Having multiple partners can greatly increase your risk of acquiring or spreading an STI. If you choose to have sex, you can help lower the risk of you or your partner acquiring an STI by remaining in a mutually-monogamous relationship.
Condoms should be worn consistently and correctly from start to finish any time you have sex. Even if you use a secondary form of birth control, condoms should always be worn to prevent STIs.
Prescription birth control comes in many forms. It can help prevent pregnancy, but it will not protect against STIs, and therefore should still be used with a condom.
Emergency contraception, such as the "morning after" pill, is available if a condom breaks or if you forget to take your prescription birth control; however, these emergency contraceptives will not prevent STIs and should only be used in case of emergency (not as a primary method of birth control).
Develop a healthy body image. Your teenage years can be incredibly difficult at times, due in part to the physical and chemical changes your body is going through. Some people may gain or lose a lot of weight during their teen years. Others may grow very tall while their friends remain shorter. Your body shape, size, or build should never be a source of embarrassment. Never feel bad about the way you look, and ignore anyone who tries to make you feel ashamed.
Remember that everyone's body is different. There is no standard or "normal" range of height, weight, or body shape, just as there is no "normal" hair or eye color.
Don't let others make you feel bad about your appearance, and make sure you never make someone else feel bad about his or her appearance.
If you want to eat healthier or increase your daily exercise levels, there are many ways to do so safely. Talk to your doctor about ways to stay fit and healthy without putting yourself at risk.
Get enough sleep each night. Sleep is an important part of every adolescent's life. Getting proper sleep helps you grow strong, stay healthy, and feel your best. When you don't get enough sleep or when you get poor-quality sleep, other aspects of your life can suffer
Most teenagers need eight to 10 hours of sleep each night; however, some teens may need even more sleep, depending on their lifestyle and body chemistry.
Not getting enough sleep can affect your performance at school and your ability to drive a vehicle. It can also have ramifications on your physical health.
Set yourself up for a good night's sleep by maintaining a sleep schedule, even on the weekends.

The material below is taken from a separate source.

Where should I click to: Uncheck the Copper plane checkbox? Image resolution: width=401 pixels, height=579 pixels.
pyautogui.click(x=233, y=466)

Going to bed at the same time and getting up at the same time every day can help program your body for better sleep.
Keep your room slightly cool — but not uncomfortably cold — to ensure a better night's sleep. (60 – 65°F or 15.5 – 18.3°C is considered ideal.)
Try to make your room darker by closing the curtains or blinds. You should also discontinue all electronics use at least 30 minutes to an hour before bedtime to avoid upsetting your melatonin levels.
Prevent the spread of germs. It's not uncommon for friends in high school to share everything, and unfortunately that often includes germs. It's good to bond with your peers, but you should always practice responsible hygiene whether you're out with your friends or alone at home.
Always wash your hands with soap and warm water. If you can't wash your hands, use hand sanitizer.
Avoid touching your eyes or mouth if you haven't washed your hands recently.
Cover your nose and mouth whenever you sneeze or cough.
Do not share food, water bottles, or cosmetic items with others, as this is a common way of passing illnesses and infections on to your friends.